Distributing data: key to scalability
So far, we have been assuming that all the data resides in memory. What if the data doesn’t fit in the memory (of one machine)? For instance, JVM has well known limitations on the memory (on 32bit machines, it can support, at best 4GB, and in reality considerably less; on 64bit machines with 64bit JVM, too many issues to maximize the heap), we may want to keep the database out of the JVM process.
There are other reasons why you want to keep outside the process as well. For instance, what if you want to use the same db from multiple apps? What if we want to independently backup and synchronize the database?
The best way to do that would be:
That is, you partition the data and go to different data source (node) for querying. The mapper determines where to go for which data – think of it as a hash function.
For example, let us say all the customer information is partitioned based on the first letter of their name. You don’t need a mapper explicitly – each application can map the query to the node and get the information via a web service or something equally simple.
Of course, with this kind of partitioning a few questions will come up:
- What is the effective way of partitioning the data? (think: There are not that many people whose name starts with Q).
- How do we create partition tolerance? What if one of the nodes goes down? Can we have a different node answer the same query? If we have a different server, how does that synchronize with the original one?
- How do we support transactions? Can we support Atomicity? Concurrency? Isolation? Durability?

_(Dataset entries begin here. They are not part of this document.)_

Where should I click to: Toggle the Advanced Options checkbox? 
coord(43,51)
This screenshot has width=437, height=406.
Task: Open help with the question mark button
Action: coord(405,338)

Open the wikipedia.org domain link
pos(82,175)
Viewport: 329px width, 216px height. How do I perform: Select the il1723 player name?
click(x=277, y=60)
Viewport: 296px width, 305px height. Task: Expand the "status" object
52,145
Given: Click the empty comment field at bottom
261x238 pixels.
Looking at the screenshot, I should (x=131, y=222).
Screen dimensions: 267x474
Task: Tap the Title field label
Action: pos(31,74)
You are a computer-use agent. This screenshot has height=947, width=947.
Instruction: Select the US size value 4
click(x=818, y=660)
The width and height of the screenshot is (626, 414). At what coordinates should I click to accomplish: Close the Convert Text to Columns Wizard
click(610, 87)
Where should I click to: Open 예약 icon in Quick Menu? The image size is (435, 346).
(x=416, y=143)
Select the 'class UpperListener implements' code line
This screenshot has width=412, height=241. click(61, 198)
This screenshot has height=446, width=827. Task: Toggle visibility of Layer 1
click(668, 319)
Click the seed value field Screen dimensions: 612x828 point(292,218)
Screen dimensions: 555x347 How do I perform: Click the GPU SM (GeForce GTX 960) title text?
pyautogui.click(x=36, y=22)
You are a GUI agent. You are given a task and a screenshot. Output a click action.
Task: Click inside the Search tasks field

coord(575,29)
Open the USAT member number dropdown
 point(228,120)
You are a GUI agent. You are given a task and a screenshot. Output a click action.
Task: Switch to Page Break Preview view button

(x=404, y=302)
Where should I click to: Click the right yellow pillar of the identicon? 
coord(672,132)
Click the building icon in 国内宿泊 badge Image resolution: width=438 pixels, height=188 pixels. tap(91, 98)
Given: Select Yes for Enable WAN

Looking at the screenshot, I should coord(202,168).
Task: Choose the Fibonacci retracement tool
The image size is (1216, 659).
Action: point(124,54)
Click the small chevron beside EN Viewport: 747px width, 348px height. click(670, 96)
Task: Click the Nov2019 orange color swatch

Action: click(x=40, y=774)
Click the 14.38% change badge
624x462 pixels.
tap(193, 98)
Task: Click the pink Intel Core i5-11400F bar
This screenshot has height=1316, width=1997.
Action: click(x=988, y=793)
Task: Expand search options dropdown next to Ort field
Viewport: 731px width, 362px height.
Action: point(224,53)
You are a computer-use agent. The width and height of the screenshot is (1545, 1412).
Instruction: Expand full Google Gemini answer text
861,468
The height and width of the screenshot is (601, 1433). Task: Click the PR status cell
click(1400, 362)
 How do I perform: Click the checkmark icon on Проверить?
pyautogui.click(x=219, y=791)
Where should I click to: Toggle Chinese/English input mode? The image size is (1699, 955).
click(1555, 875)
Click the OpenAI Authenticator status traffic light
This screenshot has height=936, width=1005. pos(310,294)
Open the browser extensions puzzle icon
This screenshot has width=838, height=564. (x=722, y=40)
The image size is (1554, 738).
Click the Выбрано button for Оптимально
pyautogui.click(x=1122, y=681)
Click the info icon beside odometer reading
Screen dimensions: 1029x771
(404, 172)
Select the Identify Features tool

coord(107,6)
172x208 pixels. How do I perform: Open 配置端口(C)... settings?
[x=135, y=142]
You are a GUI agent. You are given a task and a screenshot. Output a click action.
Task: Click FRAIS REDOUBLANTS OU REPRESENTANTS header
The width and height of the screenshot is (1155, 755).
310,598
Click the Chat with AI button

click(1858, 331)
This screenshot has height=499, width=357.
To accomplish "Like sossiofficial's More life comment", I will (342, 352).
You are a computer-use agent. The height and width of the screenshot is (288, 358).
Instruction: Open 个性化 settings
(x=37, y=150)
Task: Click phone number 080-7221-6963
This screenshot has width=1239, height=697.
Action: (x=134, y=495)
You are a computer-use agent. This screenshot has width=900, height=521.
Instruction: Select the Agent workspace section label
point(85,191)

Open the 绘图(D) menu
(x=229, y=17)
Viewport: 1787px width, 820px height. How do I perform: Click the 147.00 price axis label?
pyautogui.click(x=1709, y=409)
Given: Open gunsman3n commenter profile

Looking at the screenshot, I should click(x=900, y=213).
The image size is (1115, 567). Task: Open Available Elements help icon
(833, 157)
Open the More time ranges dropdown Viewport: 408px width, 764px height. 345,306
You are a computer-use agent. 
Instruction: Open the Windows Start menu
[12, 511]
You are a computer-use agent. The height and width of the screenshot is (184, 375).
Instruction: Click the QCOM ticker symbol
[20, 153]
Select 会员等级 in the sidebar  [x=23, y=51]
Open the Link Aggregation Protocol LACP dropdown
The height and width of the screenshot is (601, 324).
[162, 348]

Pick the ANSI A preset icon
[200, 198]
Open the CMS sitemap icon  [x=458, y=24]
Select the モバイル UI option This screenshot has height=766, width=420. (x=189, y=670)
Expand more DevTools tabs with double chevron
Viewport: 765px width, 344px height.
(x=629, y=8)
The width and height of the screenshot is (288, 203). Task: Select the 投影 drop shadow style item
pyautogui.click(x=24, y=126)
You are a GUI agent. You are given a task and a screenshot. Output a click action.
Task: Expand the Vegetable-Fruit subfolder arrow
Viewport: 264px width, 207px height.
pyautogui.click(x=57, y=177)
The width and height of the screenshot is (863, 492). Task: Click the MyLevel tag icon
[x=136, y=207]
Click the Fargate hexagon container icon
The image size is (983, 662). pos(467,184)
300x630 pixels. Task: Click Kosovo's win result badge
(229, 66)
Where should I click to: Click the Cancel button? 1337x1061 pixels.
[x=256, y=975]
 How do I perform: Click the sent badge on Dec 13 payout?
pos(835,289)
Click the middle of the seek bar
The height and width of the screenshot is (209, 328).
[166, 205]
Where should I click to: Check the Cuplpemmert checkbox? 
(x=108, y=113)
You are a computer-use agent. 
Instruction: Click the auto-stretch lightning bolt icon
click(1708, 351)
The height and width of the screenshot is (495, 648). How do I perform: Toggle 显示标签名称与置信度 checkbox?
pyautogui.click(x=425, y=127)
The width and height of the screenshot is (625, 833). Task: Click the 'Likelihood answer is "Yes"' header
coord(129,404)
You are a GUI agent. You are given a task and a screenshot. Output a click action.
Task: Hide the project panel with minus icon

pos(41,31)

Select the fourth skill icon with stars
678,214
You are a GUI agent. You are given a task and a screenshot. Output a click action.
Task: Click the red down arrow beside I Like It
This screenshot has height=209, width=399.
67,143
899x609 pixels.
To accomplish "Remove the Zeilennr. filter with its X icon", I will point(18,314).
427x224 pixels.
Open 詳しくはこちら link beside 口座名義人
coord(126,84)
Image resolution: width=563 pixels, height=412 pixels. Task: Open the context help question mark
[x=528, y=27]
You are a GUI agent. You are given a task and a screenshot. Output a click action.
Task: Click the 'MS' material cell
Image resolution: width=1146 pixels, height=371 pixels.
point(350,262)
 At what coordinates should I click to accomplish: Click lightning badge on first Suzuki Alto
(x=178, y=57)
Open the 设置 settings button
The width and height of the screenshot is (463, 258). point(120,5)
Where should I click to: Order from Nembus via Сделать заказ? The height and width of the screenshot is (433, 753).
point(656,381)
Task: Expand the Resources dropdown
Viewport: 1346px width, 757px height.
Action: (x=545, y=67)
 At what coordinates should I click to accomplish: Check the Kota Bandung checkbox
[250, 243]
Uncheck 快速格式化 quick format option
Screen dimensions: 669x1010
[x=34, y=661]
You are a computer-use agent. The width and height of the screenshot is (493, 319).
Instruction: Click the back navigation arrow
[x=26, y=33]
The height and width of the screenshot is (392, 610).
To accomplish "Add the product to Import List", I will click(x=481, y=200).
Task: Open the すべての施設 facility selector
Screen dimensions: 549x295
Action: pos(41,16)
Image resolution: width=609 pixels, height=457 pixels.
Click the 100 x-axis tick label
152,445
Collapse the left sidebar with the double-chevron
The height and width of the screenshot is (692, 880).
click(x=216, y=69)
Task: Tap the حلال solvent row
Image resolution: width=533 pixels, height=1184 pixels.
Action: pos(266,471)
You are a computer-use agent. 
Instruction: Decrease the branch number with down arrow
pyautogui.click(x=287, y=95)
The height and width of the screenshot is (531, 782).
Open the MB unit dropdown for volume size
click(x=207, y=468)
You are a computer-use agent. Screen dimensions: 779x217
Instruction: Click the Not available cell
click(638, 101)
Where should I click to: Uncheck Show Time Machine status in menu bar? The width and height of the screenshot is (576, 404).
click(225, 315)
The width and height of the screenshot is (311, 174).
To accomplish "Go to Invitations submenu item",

Turns out that there is a theorem (CAP theorem) that shows that you can’t have everything: consistency of the data across all the nodes, availability of the data even if some nodes may fail, and partition tolerance (failure in syncing the data between nodes will not cause problems for the systems, in the short term). The real theorem is more complex – read it up if you want to really know what it says.
So, what do people do? Actually, the compromise in the quality of the database supports interesting real-life situations. For example, let us say that you uploaded a photo from your home and your friend in India doesn’t see if for 2 minutes. Would you be upset? Or, you commented on some thread and somebody else doesn’t see it for a while. Or, your bulletin board doesn’t respond occasionally throwing open a page saying “Please visit in a little while”?
All of these are examples of specific situations that even with limitations of CAP, can be addressed usefully with these kind of databases.
What is the lesson for us?
Here is what we have seen so far:
For some specific situations, NoSQL databases can offer simpler mode of development and higher performance for web development.
If you are developing some expertise for yourself or your group, these are the areas that could help:
-
Understand and classify the situations for which NoSQL databases work well. Create a flow chart for choosing the right technology components suitable for the problem context.
-
Most enterprises are nervous about the risk – which NoSQL DB is going to survive? They recall the days of betting on Sybase only to ask for migration funding years later. So, create a risk mitigation strategy:
- By creating an API layer that is more semantic in nature and is implemented on more than one NoSQL db.
- By creating a way of syncing the data with the backend Oracle or DB2.
-
Tune the performance by adjusting the level of C or A or P that we need. In fact, you will find out different databases support different CAP. This knowledge is useful to recommend and tune a NoSQL database for a specific need.
In the later posts, I will drill down into these topics to see how we can put together the right solutions for the problems that we face.